Castrol Syntec: 0.45

Vavoline SynPower: 0.55

Quaker State Synthetic: 0.55

Mobil Drive Clean: 0.55

Pennzoil Synthetic: 0.60

Mobil1: 0.60

Valvoline: 0.60

Castrol GTX Drive Hard: 0.60

Quaker State Peak Performance: 0.60

Pennzoil Purebase: 0.65



RR Comments: Amsoil and Castrol Syntec are the clear frontrunners, indicating excellent chemistry and use of anti-wear additives. Once again, the high performance of the mineral oils against the 2nd tier synoils is notable, although one cannot dismiss the superiroity of the synoils across the board.




Final comments:

I think that except for one of the lubes, there was a wide discrepancy of performance for the others - one might be good here, not so good there. As in life, consistency of performance is what sets apart the great from the good.

As Voltaire said, "The best is the enemy of the good". Perfectly good performance can be found in any of these products, and a thinking owner would factor his/her driving styles, operating conditions (environmental), maintenance schedule (intervals between changes), cost constraints, buy vs lease, and expected length of ownership into making a choice.

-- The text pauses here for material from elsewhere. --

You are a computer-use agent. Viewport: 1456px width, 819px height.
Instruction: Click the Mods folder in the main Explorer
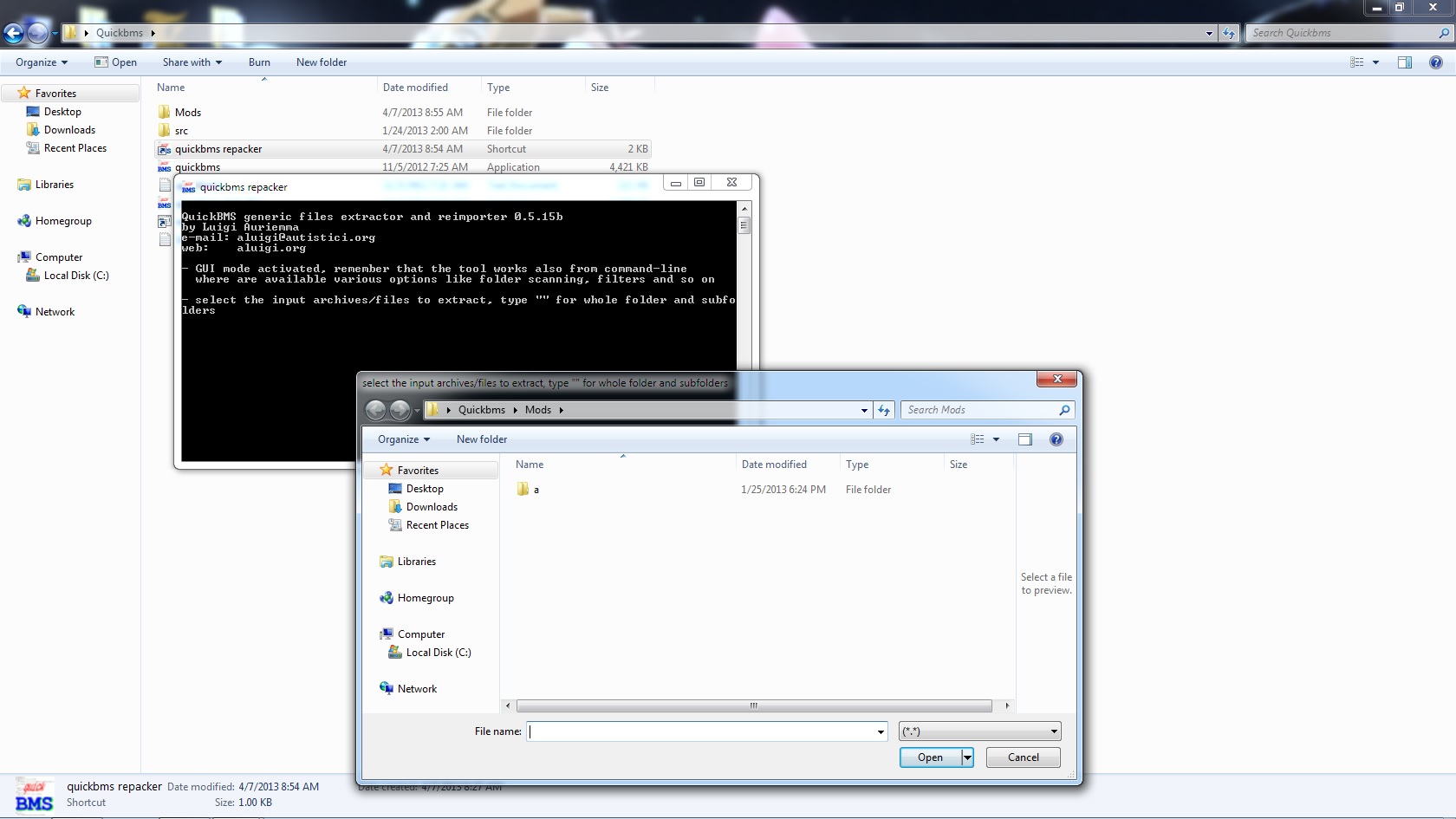coord(188,113)
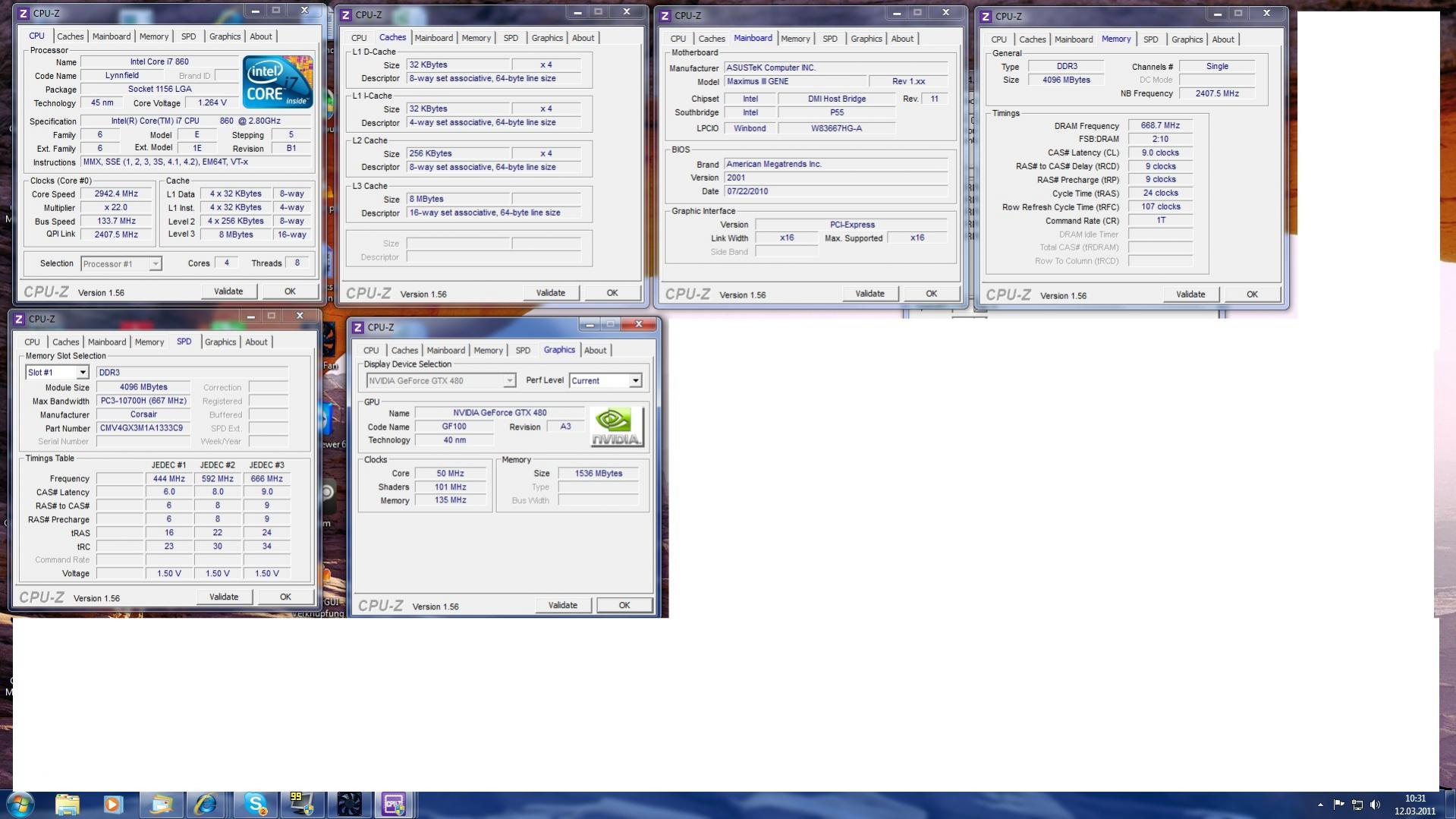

Now, what about the other top synoils? Well, they were not tested here, but certainly the industry giants were. Based on tests I have run or seen from sources I trust in the industry, Red Line, NEO, Motul, and others would likely score in the top quartile of these tests. The tests anmd UOA's I have seen for Royal Purple have never shown it to be other than mid-tier, competitive with the synoil or GIII mineral oils from the major companies.


Hope this is useful to you - I found it fascinating to watch the goo go head to head.


Happy Motoring!!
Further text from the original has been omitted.